BLS DAILY REPORT, THURSDAY, MAY 20, 1999

RELEASED TODAY:  In March 1999, there were 799 mass layoff actions by
employers as measured by new filings for unemployment insurance benefits
during the month.  Each action involved at least 50 persons from a single
establishment, and the number of workers involved totaled 84,719.  Both the
number of layoff events and the number of initial claimants for unemployment
insurance were somewhat higher in March 1999 than in March 1998. ...  

Treasury Secretary Rubin says he was not alarmed by the April jump in
consumer prices, adding that he believes the "most likely" scenario for the
U.S. economy is still one of "low inflation with solid growth." ...  Rubin
alluded to such developments as recent strong productivity gains, excess
capacity worldwide, and the fact that corporations have little pricing power
as boding well for continued low inflation. ...  In remarks to reporters
after a Congressional hearing, he stressed the importance of a continued
"intense focus" in both the industrial and developing countries on creating
strong domestic demand-led growth because it is an "unhealthy situation" for
the U.S. economy to be the only engine of growth (Daily labor Report, page
A-9).

Data compiled by the Bureau of National Affairs in the first 20 weeks of
1999 for newly negotiated settlements show that the median first-year wage
increase equals 3 percent, and the weighted average increase for settlements
reported to date is 2.6 percent.  The manufacturing industry's gain is 3
percent, and its weighted average increase is 2.7 percent.  Nonmanufacturing
settlements, excluding construction contracts, show a median increase of 3
percent, with a weighted average increase of 2.3 percent. ...  (Daily Labor
Report, page D-1).

Should prisoners work?  It is an explosive question that drags in a host of
others:  At what wage? Who gets the money?  Can they compete with the
private sector?  Don't we criticize nations such as China for using prison
labor?  But it is an issue one is likely to hear a lot more about, says The
Wall Street Journal (page A2).  The prison population is soaring and with it
the costs of the criminal justice system.  Meanwhile, unemployment has
fallen so low that some companies are scrounging for workers and some
serious economists predict widespread labor shortages early next century.
....  Thought the prison population has more than doubled in a decade, it is
still a tiny and low-skilled fraction of the nation's work force.  Putting
every one of them to work full time at the minimum wage would have added a
"barely noticeable" maximum of 0.2 percent to 1998's gross domestic product,
say Princeton University labor economists Alan Krueger and Jeffrey Kling, in
a paper to be presented at a conference tomorrow. ...

Problem set>
a: In the BLS daily report, how many workers were involved in the mass layoff actions in March 1999?
b: Print the BLS daily report from "BLS DAILY REPORT, THURSDAY, MAY" up to and including "March 1998. ...".
c: Decide whether each statement agrees with the BLS daily report, answering yes or no and quoting the words that settle it. (i) Rubin said the April jump in consumer prices alarmed him. (ii) The manufacturing industry's weighted average increase is 2.7 percent. (iii) The prison population has more than tripled in a decade.

Saved entries>
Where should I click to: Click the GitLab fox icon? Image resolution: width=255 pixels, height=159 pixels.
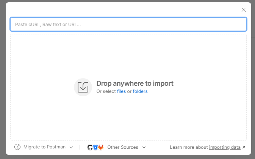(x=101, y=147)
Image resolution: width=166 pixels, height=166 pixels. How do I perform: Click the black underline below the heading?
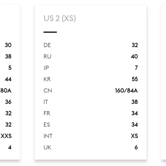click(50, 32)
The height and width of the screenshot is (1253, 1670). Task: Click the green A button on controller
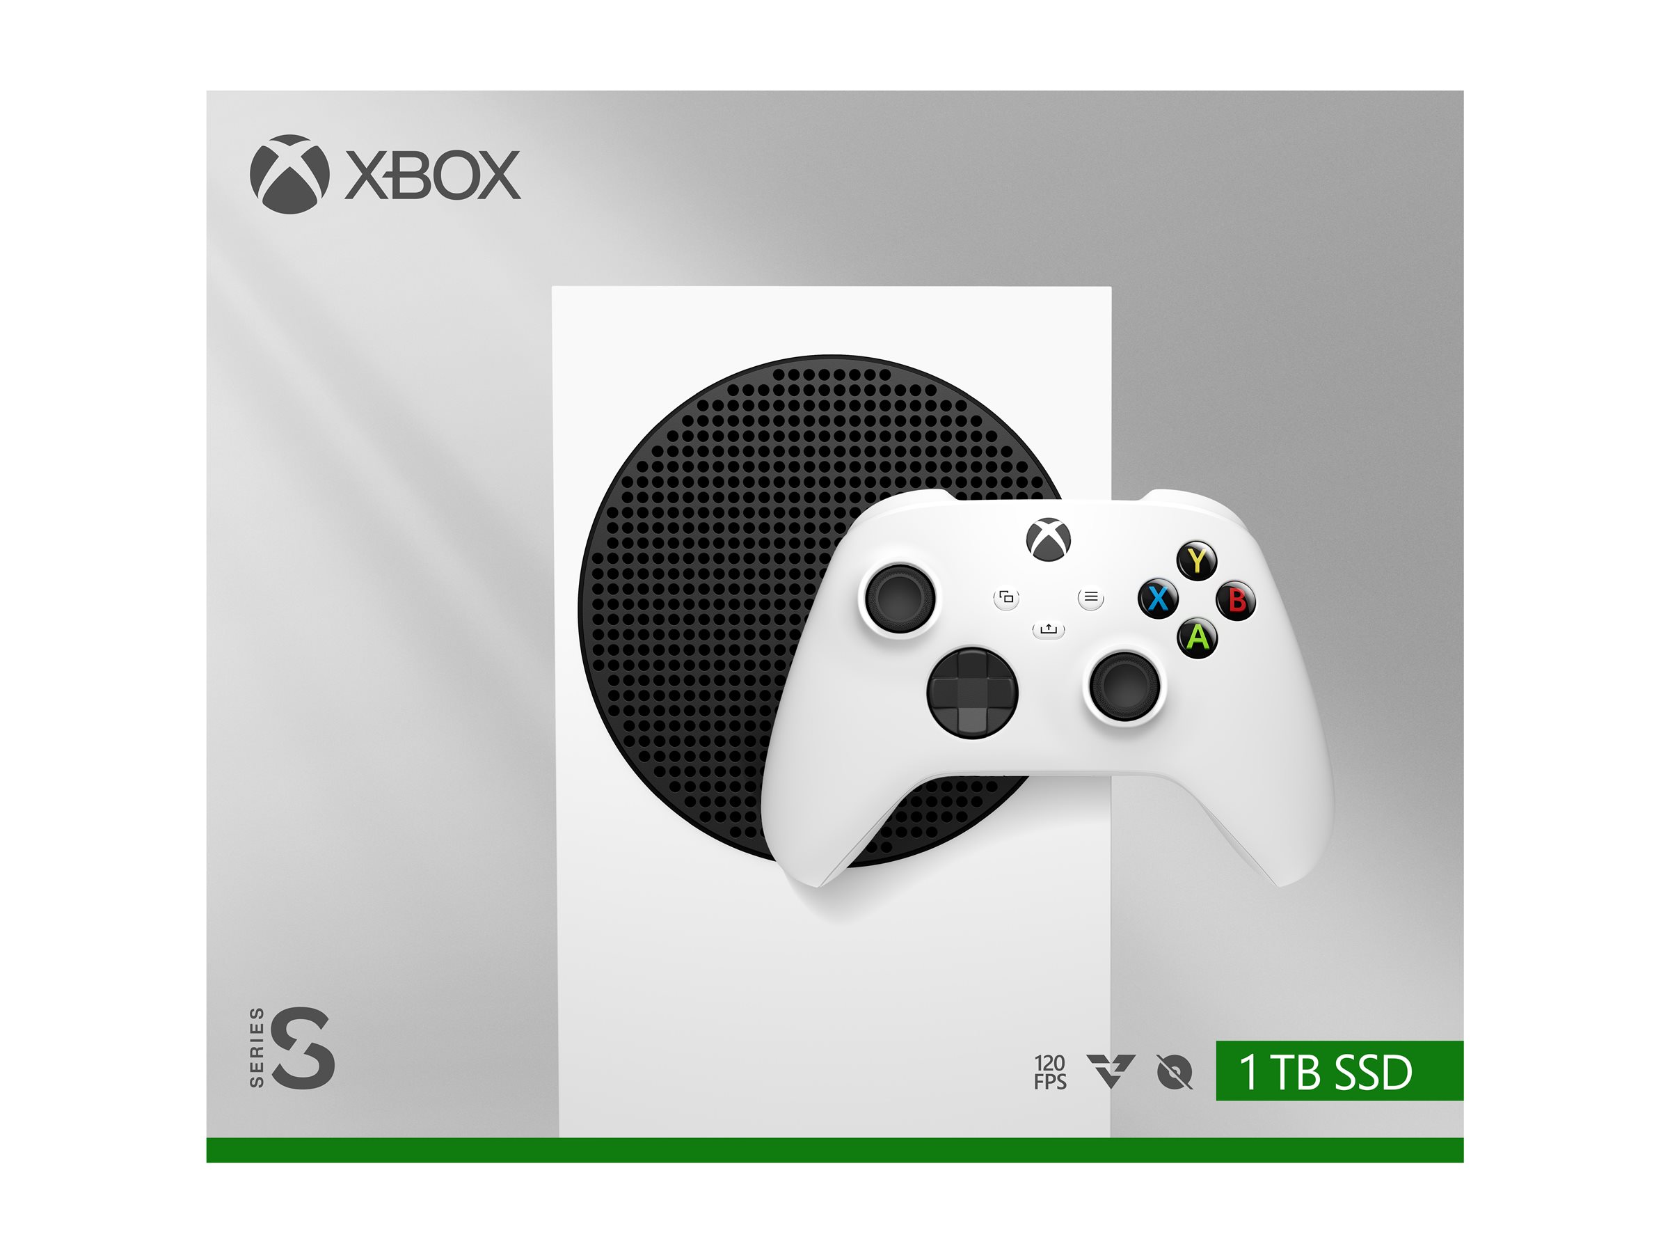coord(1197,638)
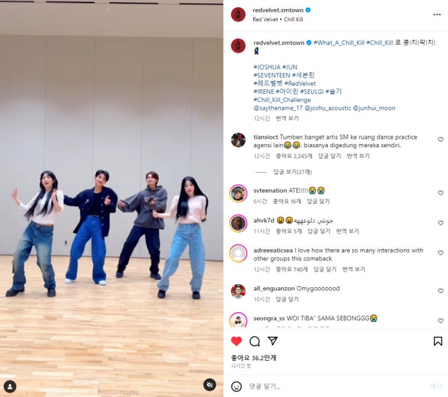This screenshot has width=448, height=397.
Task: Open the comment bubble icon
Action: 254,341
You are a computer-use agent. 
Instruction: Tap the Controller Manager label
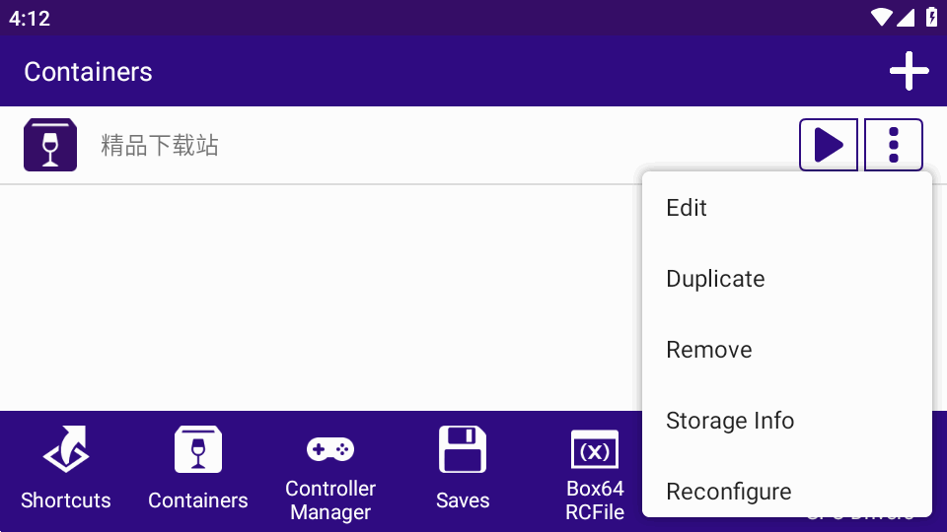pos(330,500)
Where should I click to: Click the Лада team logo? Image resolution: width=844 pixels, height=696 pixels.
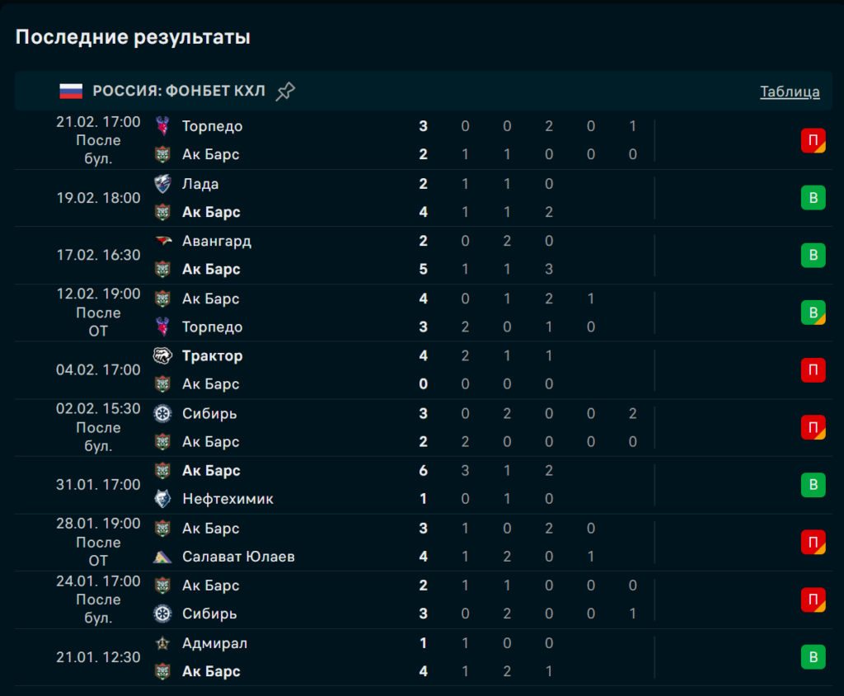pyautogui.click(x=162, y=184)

Results of the exercise>
a: 84,719

b:
BLS DAILY REPORT, THURSDAY, MAY 20, 1999

RELEASED TODAY:  In March 1999, there were 799 mass layoff actions by
employers as measured by new filings for unemployment insurance benefits
during the month.  Each action involved at least 50 persons from a single
establishment, and the number of workers involved totaled 84,719.  Both the
number of layoff events and the number of initial claimants for unemployment
insurance were somewhat higher in March 1999 than in March 1998. ...

c:
(i) No: "he was not alarmed by the April jump in consumer prices"
(ii) Yes: "its weighted average increase is 2.7 percent"
(iii) No: "the prison population has more than doubled in a decade"